Super 8 y videos caseros
Aquel día en casa de mis tíos mi primo sacó la caja llena de películas viejas y el proyector. Pocas cosas son tan especiales que ver a tu padre y sus hermanos cuando eran pequeños jugando en la playa, al fondo el atardecer. Es casi como si estuviera yo ahí, observándolo todo.

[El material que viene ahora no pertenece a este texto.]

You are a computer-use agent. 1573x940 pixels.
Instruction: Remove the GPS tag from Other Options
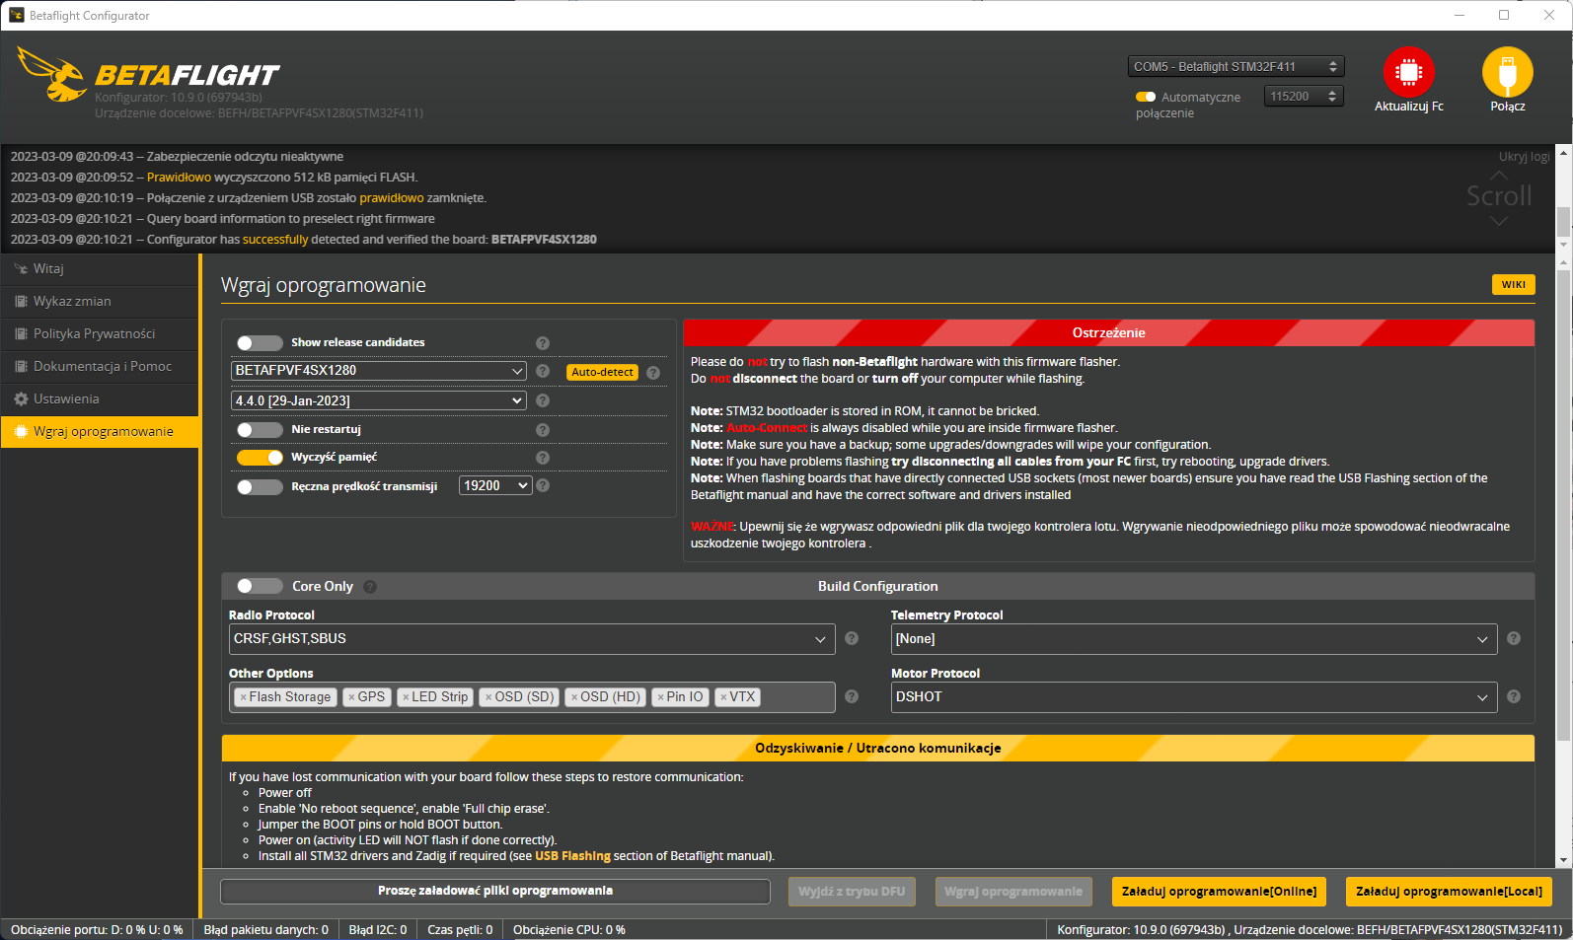coord(351,697)
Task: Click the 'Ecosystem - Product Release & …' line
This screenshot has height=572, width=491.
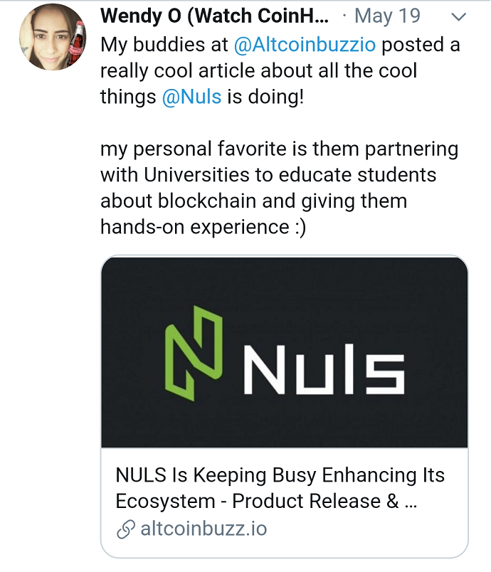Action: point(266,502)
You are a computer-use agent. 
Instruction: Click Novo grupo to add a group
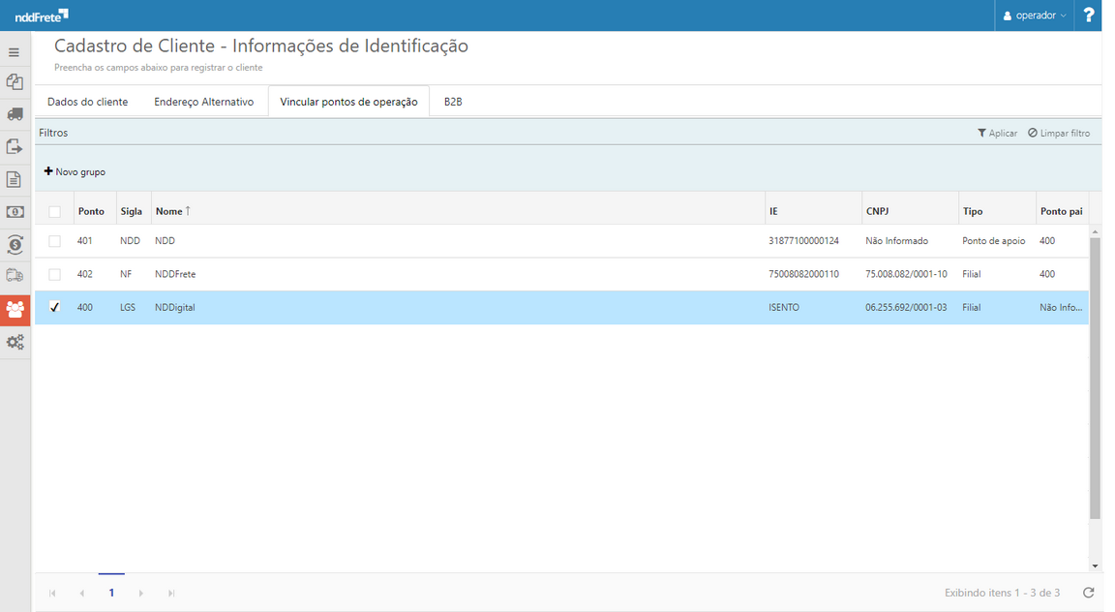(x=75, y=170)
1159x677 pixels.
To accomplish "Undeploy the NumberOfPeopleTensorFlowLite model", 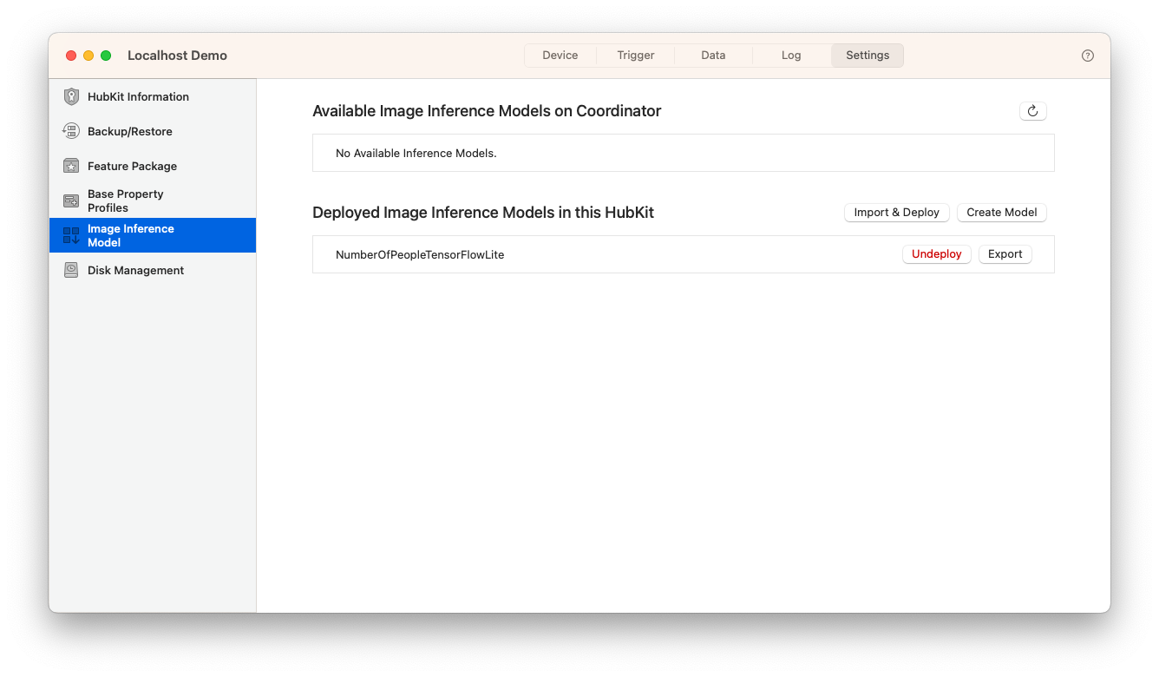I will (936, 253).
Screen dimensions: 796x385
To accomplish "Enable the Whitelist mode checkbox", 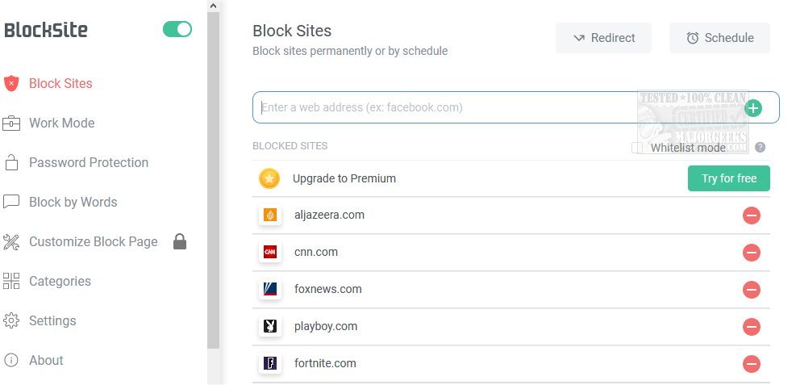I will 638,148.
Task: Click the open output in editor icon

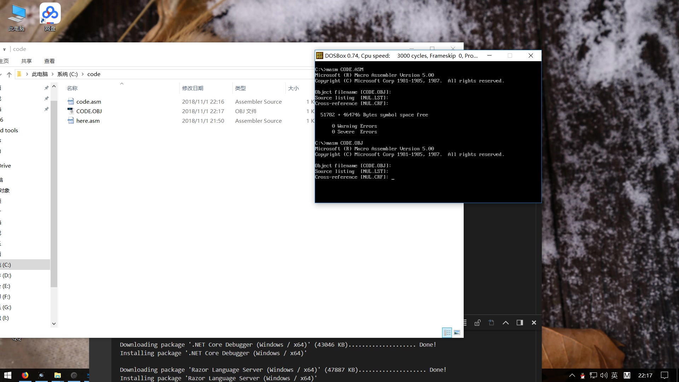Action: pos(491,322)
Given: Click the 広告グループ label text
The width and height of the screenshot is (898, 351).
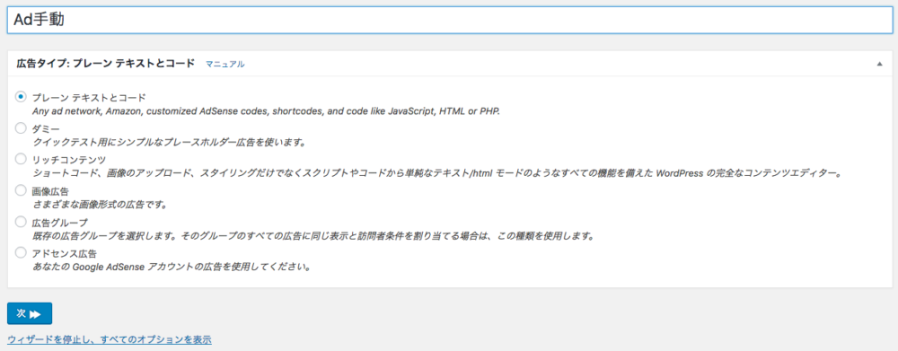Looking at the screenshot, I should [60, 222].
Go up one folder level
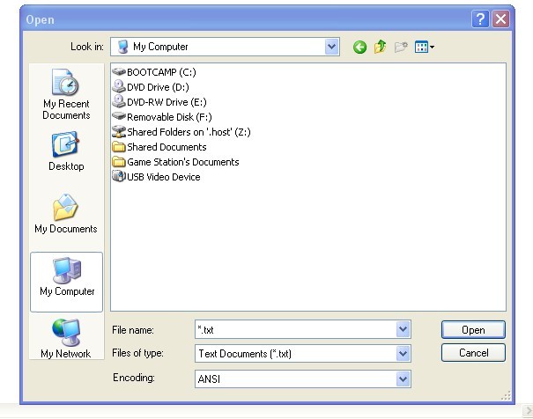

Diciembre del 73, navidad en casa de los abuelos. Los bailes (y la calva) del tío abuelo Chavo al recibir su regalo. Y la sonrisa de mi tío al abrir su regalo. Nuevamente me encuentro ahí, a punto de recibir mi regalo.
El proyector se rompió justo con el video del ascenso al Popo de mi padre y mis tíos, de su grupo de alpinismo. Por unos segundos estuve ahí, escalando por la ladera nevada, sintiendo el frío en mis mejillas.
Unos días después mi madre sacó varios VHS de cuando mi hermano y yo eramos pequeños. Y vuelvo a vivir entonces aquella infancia maravillosa en mi casita en el bosque. Los cuentos de papá, aunque mi hermano se apoderaba del libro y luego ya no entendía ni veía nada. Los shows de canto y baile en la sala. Las tardes en la alberca inflable cuando habían visitas. El teatro guiñol y el columpio del árbol.
Antes grababamos tantas cosas. Ahora al ser tan fácil también se hace menos. Esos recuerdos y momentos encapsulados y unos minutos y segundos. Los momentos a los que nos podemos transportar con un simple "play" o con que sirva el proyector y no se queme la película.